The summit featured an impressive panel of speakers from our partners and the CISO community, complemented by insights from the IDC’s European Security and Privacy team. Based on the presentations, workshops, and roundtable discussions from over 20 sessions, our top five European cyber security trends are as follows:

  1. Threat Landscape

Security practitioners are aware that their attack surfaces are expanding due to digital transformation, remote work, IoT and mobile adoption, and an increasing reliance upon the Web for conducting all aspects of a business. Cyber threats facing organizations are diverse and fast-changing. The ability to understand and mitigate risk depends upon having a clear view on the complexity and dynamic nature of the threat landscape. Who might the threat actors be? How are they trading in terms of selling enterprises’ credentials and vulnerabilities? Employees and contractors at organizations continue to be a point of entry for successful cybercrime. This may be credential theft or more simply end users clicking on malicious links. Standards for security hygiene must be continually assessed and addressed; for example, avoidance of the use of guessable password formats, conducting regular back-ups on different mediums including immutable data back-up and limiting the use of unsanctioned IT or Bring Your Own Device (BYOD).

Businesses should challenge the security industry on how technology vendors and MSSPs can drive security behind the scenes; so that malicious URLs and emails do not appear in the inbox or browser in the first place. Thus, security should become more invisible and frictionless.

  1. The Evolving Security Leadership Role

IDC sees the CISO role as a communications conduit to the board and the C-Suite on strategic security topics. It has become important for security leaders to have expanded skills broader than the technicalities of security. The modern CISO needs the capability to understand the overall business strategy and direction: inevitably this will include digital transformation or digital business elements. The CISO must ensure that security outcomes delivered are consistent with business strategy and digital initiatives.

  1. The Importance of Cyber Crisis Readiness

A senior speaker from a European government national defence agency highlighted how demonstrations of crisis response during a major global sporting occasion was a valuable exercise, as it gave leaders first-hand experience of how the response to crisis is handled in a realistic scenario. In this example the crisis response group brought in senior government officials to witness crisis response activities. Major cyber-attacks on critical national infrastructure have become national security event, and predetermined crisis centres are essential to give the most effective response to serious incidents. The key takeaway is that security leaders should explore bringing the C-suite and Board into cyber crisis simulation “rooms” to imitate a major attack and use this to critically evaluate responses amongst the executive leadership, as well as build in muscle memory so that appropriate responses are more automatic.

  1. Generative AI

It’s agreed that generative AI will have a transformative effect across all aspects of the technology industry, including cyber security. Generative AI is already a major issue as far as cybersecurity is concerned, with generative AI, for example, making phishing attacks much harder to detect. Businesses and governments should be encouraged to move quickly in understanding and responding to these new threats. Unskilled would-be cyber criminals can potentially create malware code using OpenAI, and thus the barriers for entry are now lower than ever, which is driving up the number of potential threat actors and cyber-attack volumes. On the other hand, the application of generative AI can help security teams build up their defences, by applying generative AI to SOC automation and SIEM/SOAR triage.

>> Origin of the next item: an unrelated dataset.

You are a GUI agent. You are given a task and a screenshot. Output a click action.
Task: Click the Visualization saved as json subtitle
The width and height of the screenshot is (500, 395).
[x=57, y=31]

  1. Security Skills Shortages and Lack of Diversity

There continues to be a major skills shortage in cybersecurity that’s been around for a decade. There are initiatives in place to address this, but organizations must do more to address the skills shortage and lack of diversity. MSSPs and security technology vendors should lead on up-skilling and diversity in the industry, by driving training programs, internal skills transfer programs, and efforts to encourage and motivate a more diverse workplace.